-------- Stored records --------
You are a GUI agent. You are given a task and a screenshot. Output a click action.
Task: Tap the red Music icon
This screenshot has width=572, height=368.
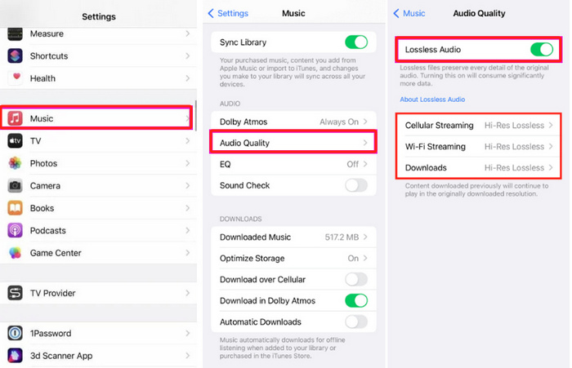(x=15, y=118)
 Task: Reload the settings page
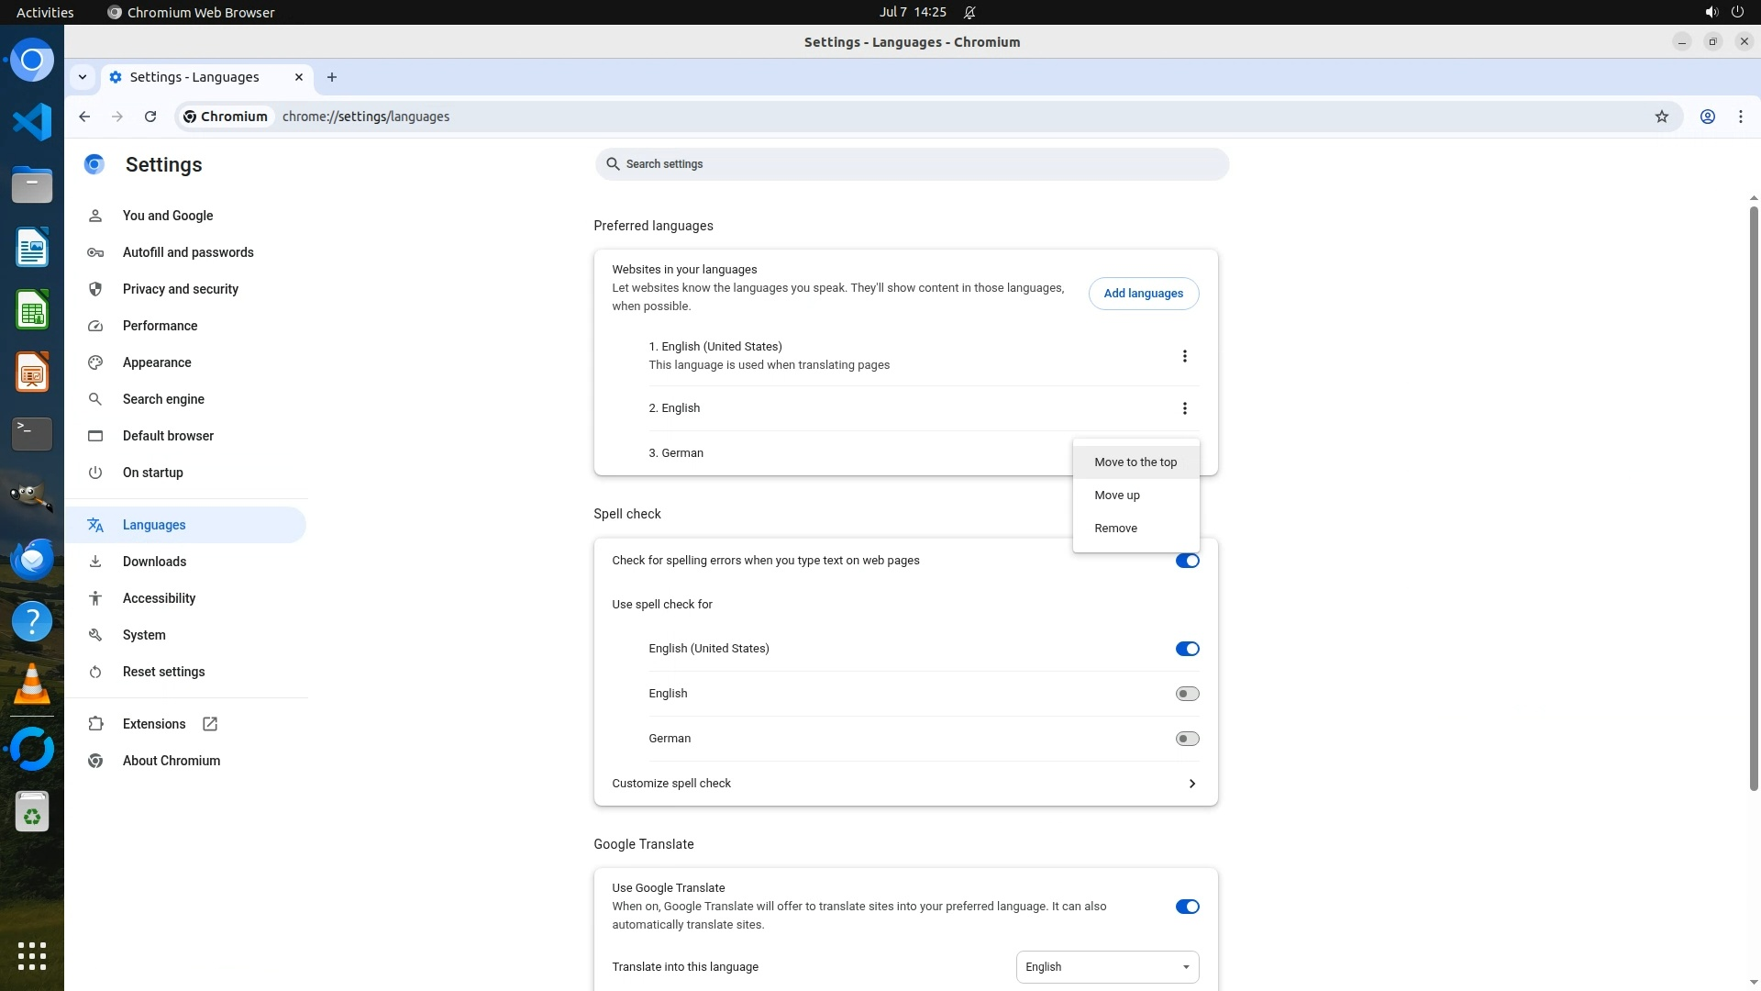click(150, 117)
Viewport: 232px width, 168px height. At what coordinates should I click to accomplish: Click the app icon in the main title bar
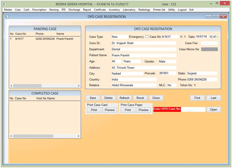(4, 4)
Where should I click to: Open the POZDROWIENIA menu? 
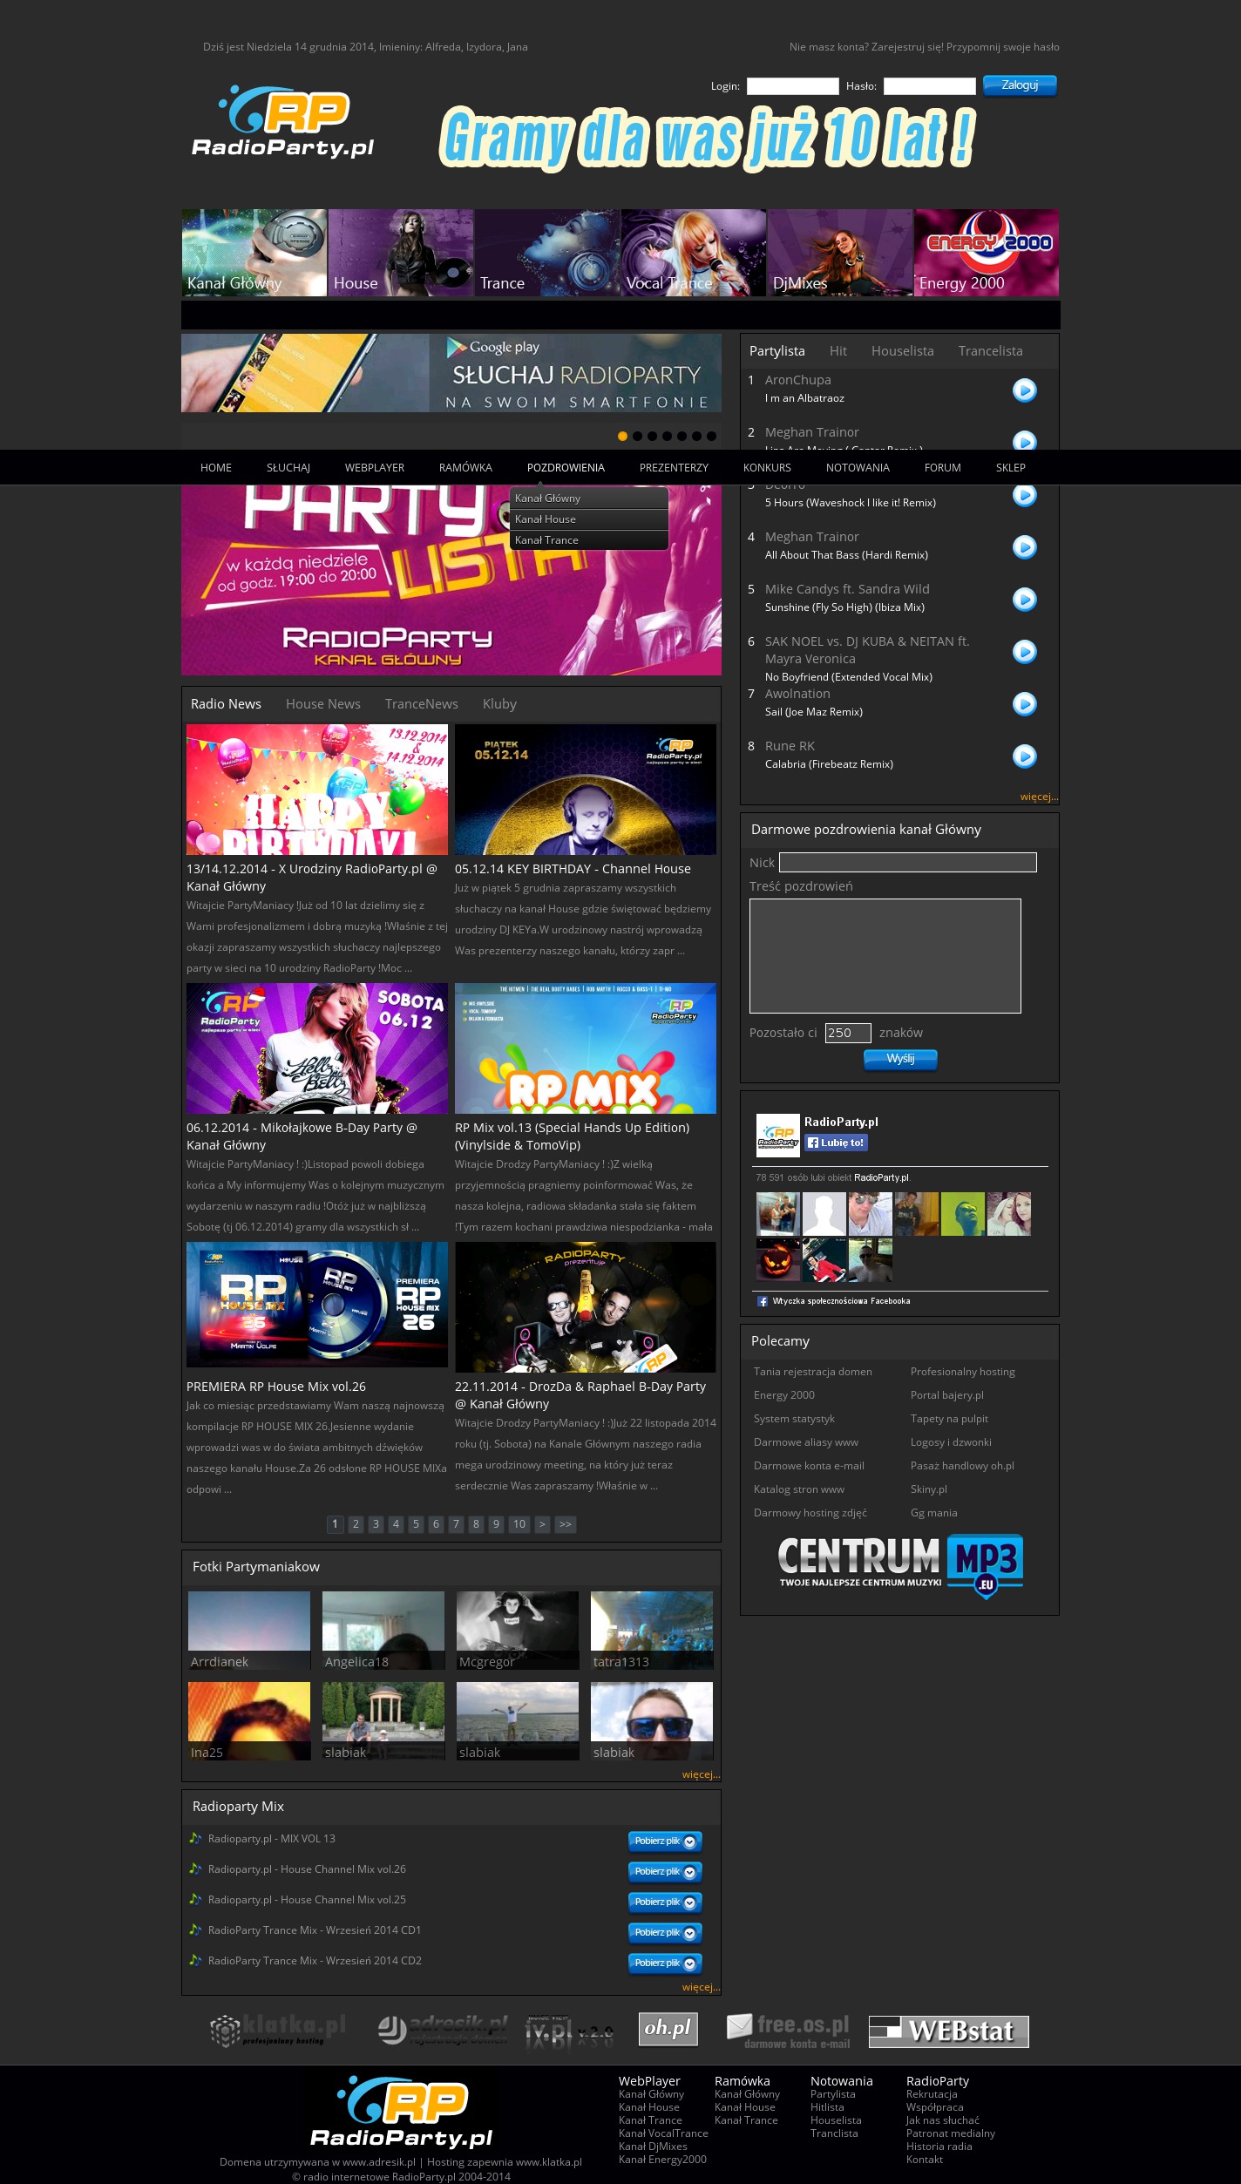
--------
• Problem to work on: Copy out every one of the lines above word for word, leaving out the pictures.

• Written answer:
You are a GUI agent. You are given a task and a screenshot. Output a click action.
Task: Tap the red Music icon
This screenshot has width=572, height=368.
(x=15, y=118)
 Task: Reload the settings page
click(150, 117)
Viewport: 232px width, 168px height. At what coordinates should I click to accomplish: Click the app icon in the main title bar
(4, 4)
Where should I click to: Open the POZDROWIENIA menu? 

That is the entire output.